## Begin Material to process

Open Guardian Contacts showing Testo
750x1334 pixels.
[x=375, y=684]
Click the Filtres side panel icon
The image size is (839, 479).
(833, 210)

## End Material to process

Exercise instructions. Reproduce every line of the material, requests included, and increase each coordinate value in the answers by 114.

Exercise result.
Open Guardian Contacts showing Testo
750x1334 pixels.
[x=489, y=798]
Click the Filtres side panel icon
The image size is (839, 479).
(947, 324)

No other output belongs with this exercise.